You can place a low-resolution photo image in Illustrator and then sub in a higher-resolution version of the same image afterward, but you have to plan for it. Here’s how:
Select a photo that you’ve embedded in Illustrator.
In the Links palette, open the flyout menu and choose Relink.
This allows you to search for and select the higher-resolution image.
The image will replace the original placed file.
If the images are not the same in every way except resolution, however, the new image won’t fall in the same place.
If you’re creating vector objects in Illustrator for use as smart objects in Photoshop, your scaling options are much more flexible. In Illustrator, you can scale your vector graphics as much as you like with no loss of quality.

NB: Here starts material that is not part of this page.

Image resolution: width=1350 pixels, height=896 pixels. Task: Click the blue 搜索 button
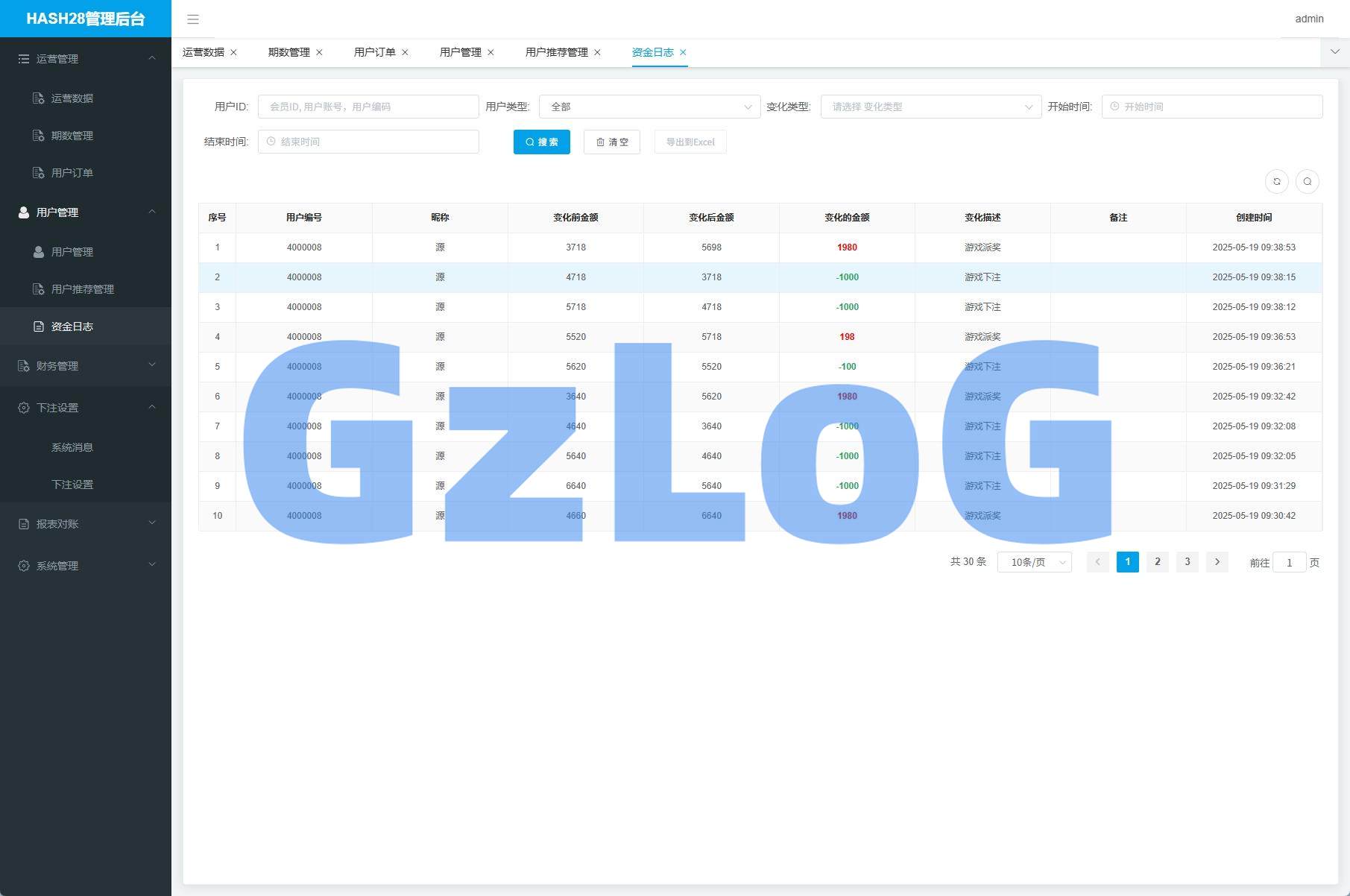point(541,142)
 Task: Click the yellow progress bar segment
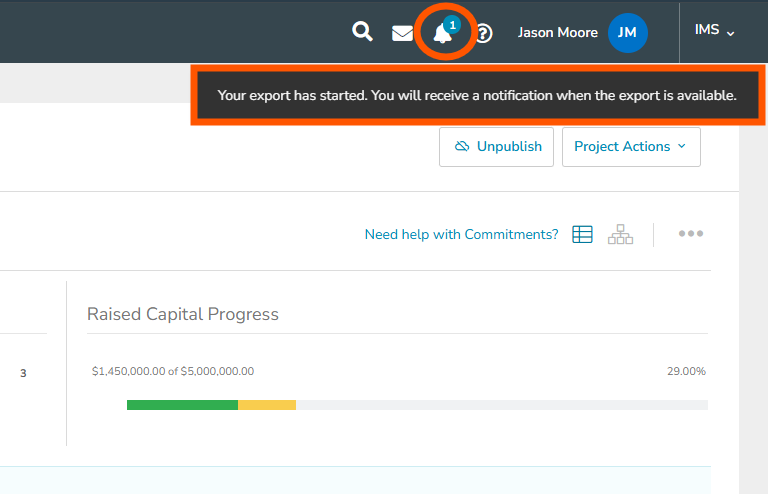pos(267,405)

You can do the same thing after the Illustrator image is in Photoshop — if you pasted it in as a smart object. To make your smart object vector layer larger, you could scale it by simply choosing Edit→Transform→ Scale, but that would pixelate your image.
To scale it properly
Double-click the smart object’s thumbnail to edit the image.
It will open in Illustrator.
Make your object bigger, and then save and close the Illustrator object.
Your changes are automatically applied within the Photoshop document.
In general, smart objects make sizing up and down a nondestructive process. If the smart object is an Illustrator vector, you can take advantage of another great Illustrator trick: Transform Each.
Say you’re creating a map with several city dots on it. If you decide that the dots are too small in relation to the rest of the image, yeah, you could select each dot and scale each one up. That becomes annoying pretty quickly.
But, if the map is an Illustrator smart object (wait for it), you can select all the city dots at once and choose Object→Transform→Transform Each. (See this next figure.) Then, scale all the dots at the same time, scaling each from their own center point, which keeps them all in their proper places. Sweet.
Whatever your project, the best thing you can do for yourself is to find out the necessary production resolution at the start. Magazines, for example, need much higher resolution than will an online graphics — and you can’t fake pixel resolution after the fact.